Then came the part that matters most for a Builder. In early 2026, Boeing moved its defense headquarters back to St. Louis, where that division had been based for two decades before it left for Washington proximity in 2017. The company's stated reason was to put its leadership back beside the roughly eighteen thousand people who actually design and build its defense aircraft, alongside a multibillion-dollar investment in the production facilities themselves. [5] Read against this series, the round trip is a Builder-versus-Diplomat arc inside one company. The move toward Washington was a move toward the Diplomat pole, proximity to appropriators and regulators and away from the floor where the work happens. The move back to St. Louis was a correction toward the Builder pole, leadership reunited with production.
Here is where the growing firm has to read the asymmetry honestly. A firm Boeing's size is anchored by eighteen thousand workers and a multibillion-dollar plant, which is exactly why it can afford to run the full loop in public and correct a location mistake years later. The thirty-person firm is the opposite. Its real advantage is agility: it is light enough to put its footprint where the work actually wants to be. That agility is the edge, and a predatory clawback term is precisely the instrument that converts the edge into an anchor. The danger for the small firm is not moving. The danger is signing away the optionality that was its advantage in the first place, in exchange for a check.

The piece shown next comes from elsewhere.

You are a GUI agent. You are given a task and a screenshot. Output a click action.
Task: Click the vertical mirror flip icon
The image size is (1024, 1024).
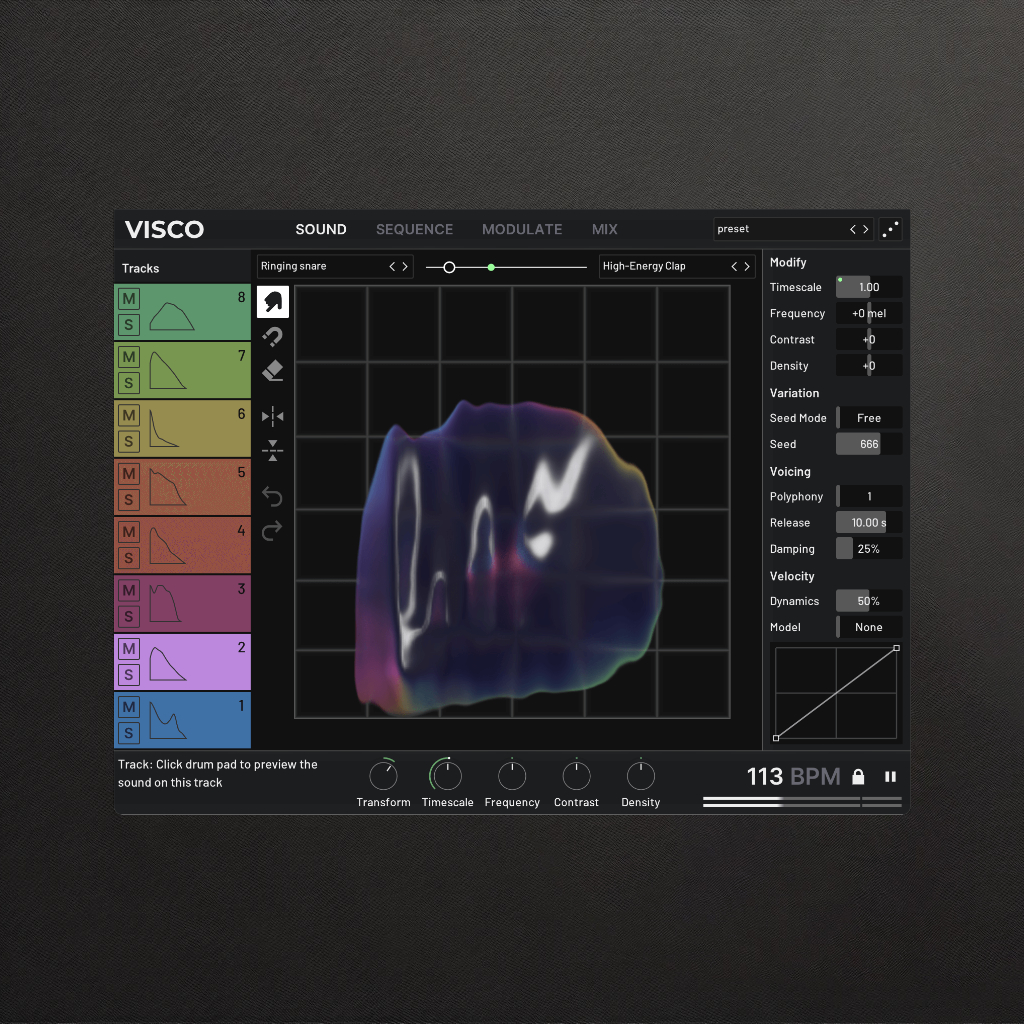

The scale-appropriate move is rarely a clean relocation, and it is rarely two full offices either, which only fractures the thin management a growing firm has. The sophisticated version separates the fiscal and legal domicile from the operational footprint. Anduril is the live case at scale: a California-headquartered defense manufacturer that did not flee its high-cost, high-regulation home state, but put its hyperscale production facility in Ohio, chosen on operational merits the company stated plainly were the decision (workforce depth near Wright-Patterson, runways for direct delivery, speed to production) rather than on the incentive that came with it. [6]
The growing firm runs the same separation at its own scale: register where the fiscal and regulatory posture is neutral, build where the four variables align, and keep the cash-flowing core where it already works. The point is not that incentives are worthless. The point is that the courtship is a pressure in its own right, and the foresight is reading the whole term rather than the headline number.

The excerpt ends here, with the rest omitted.